Pulmonary arterial hypertension (PAH) remains a progressive, fatal disease characterized by progressive increase in pulmonary vascular resistance leading to right ventricular failure. While modern pharmacotherapy targets the endothelin, nitric oxide, and prostacyclin pathways, the timing of therapeutic escalation remains a subject of intense clinical debate. The recent original investigation published in The Anatolian Journal of Cardiology offers compelling real-world evidence suggesting that the efficacy of the oral IP receptor agonist selexipag is tightly linked to the patient’s risk status at the time of initiation, thereby advocating for a paradigm shift toward earlier intervention.1

The retrospective single-center study analyzed 127 patients receiving sequential triple therapy including selexipag. The authors observed that while selexipag elicited significant initial improvements in functional class, 6-minute walk distance, and echocardiographic parameters (such as TAPSE) during the first 12 months, these benefits appeared to attenuate in the longer term.1 Crucially, the study demonstrated that long-term survival was not dependent on the maximum achieved dose of the drug. Instead, mortality was independently predicted by baseline risk scores—specifically the SPAHR, REVEAL 2.0, and REVEAL Lite 2.0 scores—at the moment selexipag was introduced.

These findings underscore a critical clinical axiom: the window of opportunity to alter the disease trajectory is narrow. The study noted a substantial delay in treatment escalation, with a mean time delay for combining selexipag with background therapies of over 1700 days. The authors suggested that the observed attenuation of benefit after one year likely reflects the “progressive deteriorating nature of the disease” rather than a loss of drug efficacy. Consequently, delaying triple therapy until a patient creates a high-risk profile significantly diminishes the survival benefit, regardless of the dose titrated.

This “earlier is better” concept is strongly supported by the broader literature. The pivotal GRIPHON randomized clinical trial established that selexipag reduces the risk of morbidity and mortality by 40%.2 However, subsequent sub-analyses of GRIPHON data have highlighted that patients derive greater benefit when selexipag is initiated earlier on background double therapy rather than waiting for clinical deterioration.3 Furthermore, a retrospective analysis by Tsang et al4 demonstrated that initiating selexipag within 12 months of a PAH diagnosis was associated with reduced hospitalization rates and medical costs compared to delayed initiation.

In conclusion, the current study serves as a stark reminder that “treating to failure” is an obsolete strategy in PAH management.
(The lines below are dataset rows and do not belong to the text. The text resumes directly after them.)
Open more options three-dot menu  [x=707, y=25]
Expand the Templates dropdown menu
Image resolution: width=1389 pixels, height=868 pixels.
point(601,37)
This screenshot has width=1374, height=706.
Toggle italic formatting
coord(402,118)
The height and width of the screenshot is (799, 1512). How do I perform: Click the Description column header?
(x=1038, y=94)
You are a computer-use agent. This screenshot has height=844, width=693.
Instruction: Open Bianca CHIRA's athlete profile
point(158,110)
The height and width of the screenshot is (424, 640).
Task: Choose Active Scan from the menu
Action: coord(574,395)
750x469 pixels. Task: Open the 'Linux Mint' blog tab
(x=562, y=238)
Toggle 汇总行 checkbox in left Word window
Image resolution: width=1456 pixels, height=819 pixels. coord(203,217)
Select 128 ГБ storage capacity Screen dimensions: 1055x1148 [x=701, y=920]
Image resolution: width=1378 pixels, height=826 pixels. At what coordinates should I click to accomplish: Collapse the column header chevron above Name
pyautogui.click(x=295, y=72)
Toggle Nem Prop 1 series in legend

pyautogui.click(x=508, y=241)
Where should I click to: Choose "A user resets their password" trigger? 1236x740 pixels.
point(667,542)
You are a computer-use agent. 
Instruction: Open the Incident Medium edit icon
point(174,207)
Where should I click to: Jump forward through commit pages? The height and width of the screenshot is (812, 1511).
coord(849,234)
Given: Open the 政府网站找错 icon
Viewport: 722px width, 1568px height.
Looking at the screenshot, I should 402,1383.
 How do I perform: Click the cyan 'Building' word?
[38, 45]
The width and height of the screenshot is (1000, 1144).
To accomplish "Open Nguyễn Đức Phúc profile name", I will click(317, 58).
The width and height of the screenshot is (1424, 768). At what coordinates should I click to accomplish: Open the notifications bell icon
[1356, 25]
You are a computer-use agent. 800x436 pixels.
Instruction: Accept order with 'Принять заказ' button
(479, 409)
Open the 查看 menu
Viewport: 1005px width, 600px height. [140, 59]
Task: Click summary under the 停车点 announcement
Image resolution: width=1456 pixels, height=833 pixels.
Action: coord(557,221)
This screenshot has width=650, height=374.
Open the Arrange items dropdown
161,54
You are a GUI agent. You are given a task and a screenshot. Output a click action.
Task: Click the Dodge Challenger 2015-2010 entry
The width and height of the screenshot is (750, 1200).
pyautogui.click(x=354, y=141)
The correlation between lower baseline risk scores and improved survival mandates a proactive approach. Clinicians should not wait for overt right heart failure to escalate therapy. To maintain efficacy and improve prognosis, selexipag must be utilized not merely as a rescue therapy for late-stage disease, but as an early, integral component of sequential triple combination therapy.

Footnotes

Declaration of Interests: The authors have no conflicts of interest to declare.

References

  1. Tokgöz HC, Kaymaz C, Kültürsay B. Could we maintain the initial efficacy of triple sequential combination therapies with selexipag against progressive deterioration risk in patients with pulmonary arterial hypertension: Insights from a single-center study?. Anatol J Cardiol. 2026;30(4):248-258.
  2. Sitbon O, Channick R, Chin KM. Selexipag for the treatment of pulmonary arterial hypertension. N Engl J Med. 2015;373(26):2522-2533.
  3. Coghlan JG, Channick R, Chin K. Targeting the prostacyclin pathway with selexipag in patients with pulmonary arterial hypertension receiving double combination therapy: insights from the randomized controlled GRIPHON study. Am J Cardiovasc Drugs. 2018;18(1):37-47.
  4. Tsang Y, Stokes M, Kim YJ, Tilney R, Panjabi S. Impact of selexipag use within 12 months of pulmonary arterial hypertension diagnosis on hospitalizations and medical costs: a retrospective cohort study. Clin Respir J. 2023;17(12):1209-1222.